Does anyone have a pair of the Felt Road Jerseys/Shorts? Are they worth the price in terms of comfort?

http://www.feltbicycles.com/USA/Clothing/Road-Apparel/Felt-Team-Short-Sleeve-Jersey--Men-s.aspx

The wind vest seems cool, more relax look?

http://www.feltbicycles.com/USA/Clothing/Road-Apparel/Felt-Team-Wind-Vest--Men-s.aspx

I was thinking about picking a pair of Pearl Izumi Elite shorts and adding in the felt jersey.

I don't like the idea of wearing a bib shorts, but Felt does make it.
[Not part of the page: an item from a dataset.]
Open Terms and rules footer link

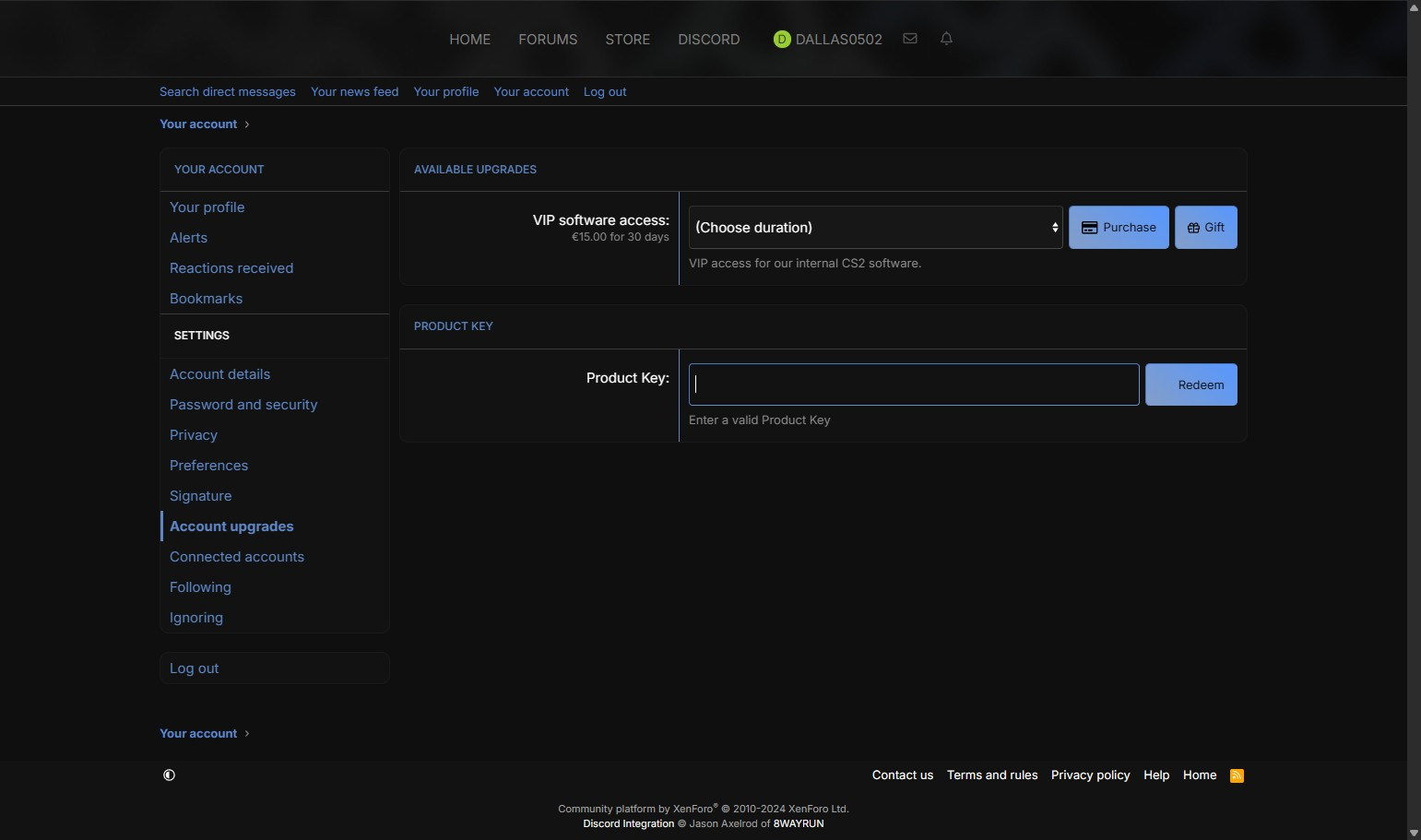point(992,775)
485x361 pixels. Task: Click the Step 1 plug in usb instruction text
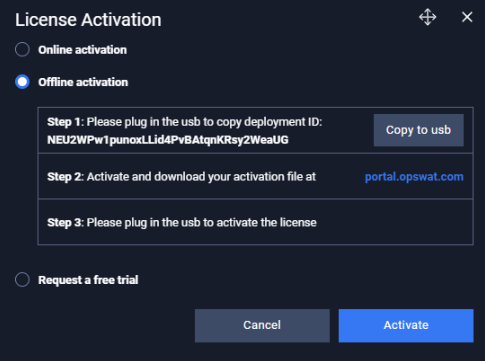tap(204, 122)
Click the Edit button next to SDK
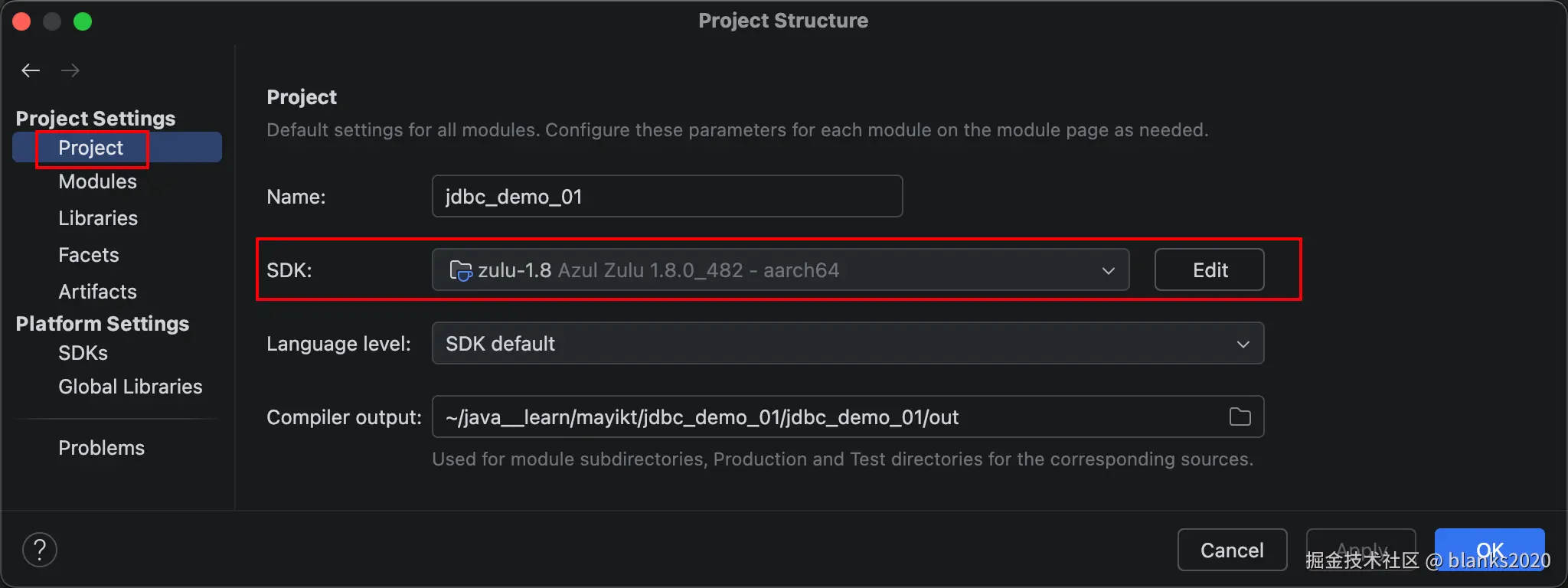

Does anyone know if Felt makes road bike gloves? Is there a website to get Felt stuff beside their website. They charge full MSRP for everything.


----------



## Dfrench200 (Jul 25, 2010)

I have the short sleeve jersey and I really like it. Hincappie makes the jersey as well as the BMC pro kit and much more. Thnking about the Felt bib shorts too...


----------



## Ajtat411 (Aug 3, 2010)

Nice! Did you have to order a size up since the website says it's more of a racer fit?

What size did your order? 

I have no idea how they size the bib shorts, but those would be cool to go along with the jersey.


----------



## Dfrench200 (Jul 25, 2010)

I am 5' 10" and 150lbs, so Im pretty slender. I ordered medium, and it fits fine. I didnt notice it to be much more form fitting than any other jersey I have. The sleeves aren't really tight either.


----------



## Ajtat411 (Aug 3, 2010)

Did you get the jersey directly from the Felt website?


----------



## Dfrench200 (Jul 25, 2010)

Yep... Also just ordered the 1.1 UHC fork


----------



## zach.scofield (Apr 11, 2010)

I have a set of the bibs and a jersey coming in with my new F5. The 2 others that ride w/ me say that they love their jerseys and the bibs are also very comfy. They say the jersey is very well ventilated but doesnt feel techy or wimpy for that matter. They fit true to size and are comfortable. I post my opinion next week when mine arrive.


----------